«Sciami di cavallette nel Maceratese,
il foraggio è a rischio»
L'ALLARME lanciato da Coldiretti Marche: «Stanno attaccando i campi di erba medica, le segnalazioni arrivano da Camporotondo e San Ginesio e da Isola del Piano nel Pesarese»

Le cavallette a Santa Maria in Alto Cielo, frazione di San Ginesio
«Mancavano solo le cavallette ed eccole arrivate. Il caldo record sto mettendo a dura prova le coltivazioni anche per l’invasione di uno degli insetti più temuti dagli agricoltori». Ad affermarlo in una nota è Coldiretti Marche.
«Scese dall’Emilia Romagna dove stanno facendo incetta di frumento e frutta in maturazione, qui nelle Marche gli sciami stanno attaccando i campi di erba medica delle province di Pesaro Urbino e di Macerata. Dove per fortuna i nugoli sono apparsi dopo la trebbiatura e, in alcuni casi, dopo il primo sfalcio dell’erba medica, la principale “preda” della specie. Al momento si stimano danni sul 40/50% della produzione di trifoglio ed erba medica.

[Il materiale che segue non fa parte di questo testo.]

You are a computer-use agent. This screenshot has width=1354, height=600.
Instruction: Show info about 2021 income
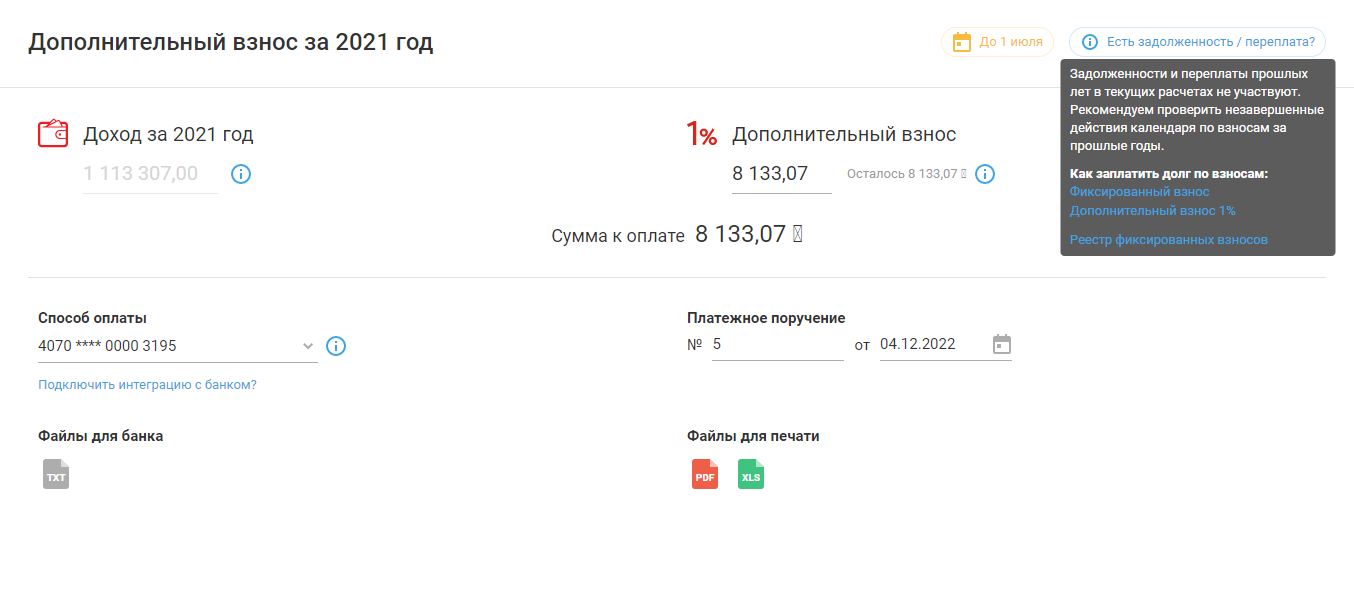click(241, 174)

Tradotto, significa un calo della redditività aziendale e, di riflesso, un aumento dei costi per la zootecnia per acquistare il foraggio. Al momento le segnalazioni arrivano da Isola del Piano nel Pesarese e da Camporotondo e San Ginesio in provincia di Macerata».
«Una vera e propria calamità. Le cavallette essendo polifaghe – sottolinea la Coldiretti – colpiscono non solo le coltivazioni in campo, ma anche orti e giardini provocando una vera catastrofe biologica che rischia di mettere in ginocchio centinaia di aziende ma anche allevamenti che in pochi giorni vedono sparire il foraggio necessario per gli alimenti costringendoli ad ulteriori spese per l’acquisto del mangime». Coldiretti Marche ha subito avviato un approfondito monitoraggio con le aziende associate. Obiettivo: individuare i vari focolai e sollecitare l’intervento delle istituzioni locali per limitare i danni ed evitare che il problema si diffonda ad altre zone.
E’ tutta colpa di CARONTE che ci sono questi sciami di CAVALLETTE, sembra di starci nell’antico EGITTO quando MOSE’ diede l’ordine alle CAVALLETTE di attaccare il FARAONE x liberare il “popolo d’EGITTO” dalla schiavitu’ faraonica.
Ho segnalato il problema un mese fa quando erano piccolissime, chiamato ASUR, Vigili del fuoco, Carabinieri Forestali; unica risposta chiamare e pagare una ditta di disinfestazioni. Grossa stupidaggine perché, primo non esistono insetticidi specifici, poi in Italia non è consentita la disinfestazione aerea e qualora tutto questo fosse stato possibile avrei, forse, sterminato le cavallette ma avrei dovuto smaltire tutto il raccolto come rifiuto speciale.
Non si salva nemmeno a Sforzacosta quartiere di Macerata (MC ) abbiamo tutto ieri e venuta far visita nella finestra verso le 19:50 di casa mia fortunatamente avevo le tendine chiuse…..!!!!!!!!!
Siamo davvero alla frutta non ci manca niente.
Mi scusi quando arriva il caffè!!!!!!??????
Ovviamente di riferivo sulle cavallette (maxi ficozzi)!!!!!!